The European Union’s position on tackling climate change was that all new public buildings needed to be carbon neutral by 2018 and all new buildings by 2020. So, I’d be grateful if the Cabinet Secretary, in her response, can clarify what the position is, because we are still members of the European Union and we are obliged to comply with its regulations. I think it’s really important to recall that the Well-being of Future Generations (Wales) Act 2015 obliges all 46 public bodies to address sustainability, and not put at risk the well-being of future generations. So, I commend many of the points raised by David Melding—very difficult to disagree with him on this subject—although I won’t, sadly, be voting with his amendments.

I wanted to use this opportunity to praise the role of wood, the substance, that it can make for Wales to meet its public sector carbon neutral target by 2030. Because the public sector has a huge role to play in showing the private sector the way towards a low-carbon economy, when we currently have the dominant private house builders so resistant to change and continuing to use ways of building that are not in any way properly addressing energy efficiency. It seems to me that using wood in the construction industry, particularly for buildings, is a way of using Wales’s unique selling point as a country well-endowed with land, as well as land that is suitable for cultivating wood. It’s interesting to note that the wood-based businesses are the fifth largest industrial sector in the UK. So, this is a very large contributor to the economy, and timber construction can change the face of sustainable development. But it’s sad that only 15 per cent of the timber we use in construction at the moment is grown in the UK, and the UK is the third largest importer of wood in the world.
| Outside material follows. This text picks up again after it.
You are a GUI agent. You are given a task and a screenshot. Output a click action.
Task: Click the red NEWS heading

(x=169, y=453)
Timber housing in Wales is currently less than 25 per cent of all new builds. In Scotland, by contrast, timber frame accounts for over 75 per cent of the new-build market. We urgently need to grow more trees and that is obviously not a quick fix. That takes between 25 years and 40 years in order to be able to harvest. But we also need to build many more houses in order to meet the needs of our population, including council housing and other social housing. The most efficient, low-carbon and high-performance housing throughout the world is based on wood. So, in the past, there was no reason to challenge the role of steel and concrete in construction, but climate change changes that as everything else. People like Michael Green, a Canadian architect, urges us to swap steel and concrete for timber in a book he published in 2012. Steel and concrete are

‘wonderful materials…but…they are hugely energy demanding to produce and have significant carbon footprints’, he said.
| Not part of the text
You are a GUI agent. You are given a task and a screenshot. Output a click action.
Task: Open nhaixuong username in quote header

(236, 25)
‘Climate change and the need for more urban housing collide in a crisis that demands building solutions with low energy and low carbon footprints’.

‘As a renewable material grown by the power of the sun, wood offers us a new way to think about our future. To do so means reinventing wood; making it stronger, more firesafe, more durable and sourced from sustainably managed forests.’

And it’s not just Green who’s arguing that case. Professor Callum Hill, who’s a materials expert at Edinburgh Napier University, points out that timber products lock up more carbon than is used in their production. They decrease carbon dioxide in the atmosphere both by reducing emissions and removing carbon dioxide and storing it. Wood has that unique ability. I commend the action of Powys County Council in adopting a wood-first policy, which is the first local authority in Wales to do that. We can see from what has happened in Hackney in London, which is obviously a local authority with almost no land, and which adopted a wood-first policy several years ago and has won many, many awards for the quality of its housing, schools and public buildings. This is a way in which I feel we ought to be going in Wales. I’d be interested to know whether the Cabinet Secretary has thought about that.